Concanavalin A Lectin (Con A) - AP (Alkaline Phosphatase)

Product Description

Concanavalin A Lectin (Con A) is isolated from jack beans (Canavalia ensiformis) and purified by affinity chromatography. Con A is composed of identical subunits of 237 amino acid residues (MW: 26,000 without any cystine residues) and while above pH 7 it is predominantly tetrameric, at pH 4.5 - 5.6, Con A exists as a single dimer MW: 53,000. Con A binds with non-reducing α-D-glucose, α-D-mannose and α-methyl-D-glucopyranoside acts as a competitive inhibitor. It has a carbohydrate specificity towards α-mannose and α-glucose and elutes with MeαMan + MeαGlc. Con A does not have a blood group specificity. It exhibits mitogenic activity with lymphocytes and cancer cells which aggregate by Con A (normal white cells do not). Normal cells react to Con A after proteolytic treatment which suggests that trypsinization causes clustering of the reactive glycan residues on the membrane.
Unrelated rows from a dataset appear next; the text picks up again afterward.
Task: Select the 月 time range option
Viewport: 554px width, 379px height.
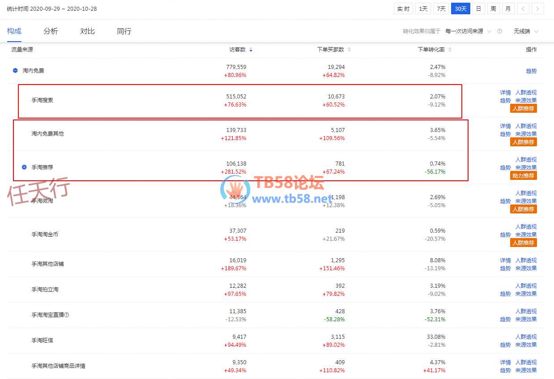Action: click(507, 9)
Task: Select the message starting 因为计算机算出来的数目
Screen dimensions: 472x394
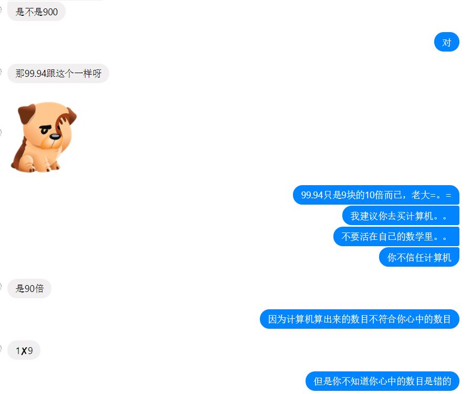Action: tap(360, 319)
Alkaline phosphatase (AP) is conjugated to Concanavalin A (Jackbean) lectin (Con A) for applications such as Western blotting and ELISA. Alkaline phosphatase is a large protein (140 kDa) that catalyzes the hydrolysis of phosphate groups from a substrate, resulting in a colored or fluorescent product. Its optimal enzymatic activity is between pH 8 and 10, and its reaction rate remains linear, enhancing sensitivity over time.

Recommended Usage: Recommended dilutions of 0.5-10 µg in 0.5 M Sodium Phosphate Buffer pH 7.4. More than 10ug/ml may be required to give visible agglutination of neuraminidase treated human erythrocytes.